Da regressão civilizacional (II) “GOTT IST TOT”



Famosa e citadíssima proposição, para consigo, de Zaratustra quando se separou do “velho de cabelos brancos” que residia no bosque

e antes de chegar à cidade, aonde anunciou ao povo o “Ubermensch”.

Frase a que Nietzsche atribuía um carregado sentido conclusivo, que, sem ser original e até por ele já antes adiantada, no entanto e por o seu estar em tempo propício, perfilava-se já no crescente clarear de um nascente que ia sendo visível em acrescida resolução. Assim e sem ir rebuscar antecedentes provindos da antiguidade clássica (p. ex.: Demócrito) que nos, a nós europeus, trouxeram até esses fins do século XIX numa crescente afirmação da concepção cosmológica (entendida na máxima amplitude de o existente). De a civilização europeia e desde essa antiguidade clássica, passando pelo Renascimento e pelo Iluminismo, se ter vindo a cientificar; a cada vez mais encontrar no cosmos as explicações para o todo deste e para cada singularidade dele, num recente desdobrar de ramos de saberes que as especialidades avolumam. Tendo vindo, assim e nesse seu percurso, sucessivamente, a dessacralizar mitos e explicações (recorde-se o episódio de Galileu) que, progressivamente e numa velocidade sempre potenciada, foram afastando interpretações idealistas do mundo. Mesmo em matéria de condutas sociais e até nos seus aspectos éticos; com, inclusivamente, repercussão no próprio campo do comportamento individual. Inflexão, a deste anterior período, que, sem ir mais longe e na lembrança comparativa para este jardim de brandos costumes do que ressuma das constituições sinodais, torna evidente que os princípios que orientaram a Revolução Francesa e a respectiva Declaração dos Direitos do Homem e do Cidadão, paulatinamente, foram alimentando a nossa sociedade: a nossa cultura europeia. E que, nessa gradual evolução, no pós-45, acabaram por se concluir na cada vez mais relevante Declaração Universal dos Direitos do Homem.

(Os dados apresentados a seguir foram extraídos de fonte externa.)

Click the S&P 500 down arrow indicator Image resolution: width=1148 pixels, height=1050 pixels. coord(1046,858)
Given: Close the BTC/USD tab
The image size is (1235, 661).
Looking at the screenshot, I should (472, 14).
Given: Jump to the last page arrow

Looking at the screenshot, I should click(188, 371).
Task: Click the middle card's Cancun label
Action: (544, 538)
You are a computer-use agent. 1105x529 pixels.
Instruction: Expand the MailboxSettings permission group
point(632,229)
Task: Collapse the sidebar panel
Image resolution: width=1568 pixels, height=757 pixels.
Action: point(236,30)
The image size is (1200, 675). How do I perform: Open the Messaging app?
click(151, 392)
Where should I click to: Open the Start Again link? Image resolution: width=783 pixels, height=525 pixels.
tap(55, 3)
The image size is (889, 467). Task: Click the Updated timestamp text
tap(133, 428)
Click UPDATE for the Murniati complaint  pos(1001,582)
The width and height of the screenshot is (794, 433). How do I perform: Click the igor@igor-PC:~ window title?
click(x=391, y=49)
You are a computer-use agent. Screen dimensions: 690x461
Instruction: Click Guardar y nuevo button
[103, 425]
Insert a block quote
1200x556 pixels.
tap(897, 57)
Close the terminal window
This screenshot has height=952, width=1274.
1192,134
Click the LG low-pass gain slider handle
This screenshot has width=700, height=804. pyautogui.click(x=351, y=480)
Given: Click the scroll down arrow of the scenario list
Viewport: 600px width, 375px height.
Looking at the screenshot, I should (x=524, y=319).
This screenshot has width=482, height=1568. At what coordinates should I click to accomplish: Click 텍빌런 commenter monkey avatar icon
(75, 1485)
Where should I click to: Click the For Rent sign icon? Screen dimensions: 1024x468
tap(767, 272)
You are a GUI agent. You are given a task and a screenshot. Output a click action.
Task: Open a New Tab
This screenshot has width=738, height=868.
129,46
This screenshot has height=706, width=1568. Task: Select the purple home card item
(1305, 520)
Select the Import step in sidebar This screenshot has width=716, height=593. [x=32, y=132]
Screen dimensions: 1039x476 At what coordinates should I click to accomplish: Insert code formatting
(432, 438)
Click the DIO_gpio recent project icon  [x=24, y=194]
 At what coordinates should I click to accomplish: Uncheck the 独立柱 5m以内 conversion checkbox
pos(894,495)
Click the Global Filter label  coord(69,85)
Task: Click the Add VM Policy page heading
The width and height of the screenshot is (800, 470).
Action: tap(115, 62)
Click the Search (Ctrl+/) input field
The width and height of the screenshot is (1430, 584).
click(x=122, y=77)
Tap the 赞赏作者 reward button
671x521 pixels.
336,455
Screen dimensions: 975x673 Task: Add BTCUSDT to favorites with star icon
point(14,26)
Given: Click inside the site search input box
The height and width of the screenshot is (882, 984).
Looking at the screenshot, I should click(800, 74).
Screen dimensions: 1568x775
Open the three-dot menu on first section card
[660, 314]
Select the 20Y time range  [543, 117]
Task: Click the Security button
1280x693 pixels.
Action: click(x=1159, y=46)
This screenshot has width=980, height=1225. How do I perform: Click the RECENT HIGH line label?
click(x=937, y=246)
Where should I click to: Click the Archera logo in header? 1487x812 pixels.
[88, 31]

O que, portanto, dessa longuíssima jornada das sociedades europeias e neste aspecto se pode sintetizar é que, actualmente, a justificação dos princípios que enformam essa Declaração Universal, e correspondentes deveres, decorrem e tem a sua razão de ser na única qualidade de se ser humano e constituem um conjunto de preceitos conducentes a uma sociedade global pacífica e de pessoas iguais, livres e solidárias.

Como nota que isso situa, talvez não seja despiciendo recordar o que Bento XVI escreveu na mensagem para o Dia Mundial da Paz, de 1 de Janeiro de 2007 e que reza assim: “Tal declaração é vista como uma espécie de compromisso moral assumido por toda a Humanidade. Isto encerra uma verdade profunda, sobretudo se os direitos humanos descritos na Declaração são considerados como detentores de fundamento não simplesmente na decisão da assembleia que os aprovou, mas na mesma natureza do homem e na sua inalienável dignidade de pessoa ...”.

Reentrando na calha da oração interrompida, a essência originária desses Direitos do Homem como apenas dele decorrentes assenta no princípio primário da liberdade e igualdade de cada indivíduo em dignidade, em direitos e na solidariedade para com os outros; os seus corolários, detalhados nos 29 artigos que se seguem a esta afirmação, são o mero reconhecimento e aplicações extensivas dele aos vários campos da vivência social. Sem caber aqui pormenorizá-los, até porque hoje são de fácil acesso, o que se deve dizer é da sua suma importância e destapar as constantes, no mínimo, distorções com que os Estados os vêm ofendendo.

Ora, se esses direitos assumidos unanimemente por os Estados eram, eticamente, o cume da concepção de uma humanidade melhor e resultado dos horrores de uma guerra iníqua, não se pode compreender, nem permitir sem reacção, que várias décadas depois, mesmo que sem os optimizar, se façam deles letra morta; pior ainda, que frequentemente se os espezinhem. E essa imperiosa luta cívica passa por o seu conhecimento, por a sua adopção e pela reconquista daqueles valores que a civilização europeia almejou atingir.
É que há princípios que não se podem perder e tanto assim é que, na coincidência de um paralelismo, a própria Igreja Católica está a inflectir na recuperação do evangelho (a boa nova) e a acentuá-la (atente-se na recente encíclica Fratelli Tutti).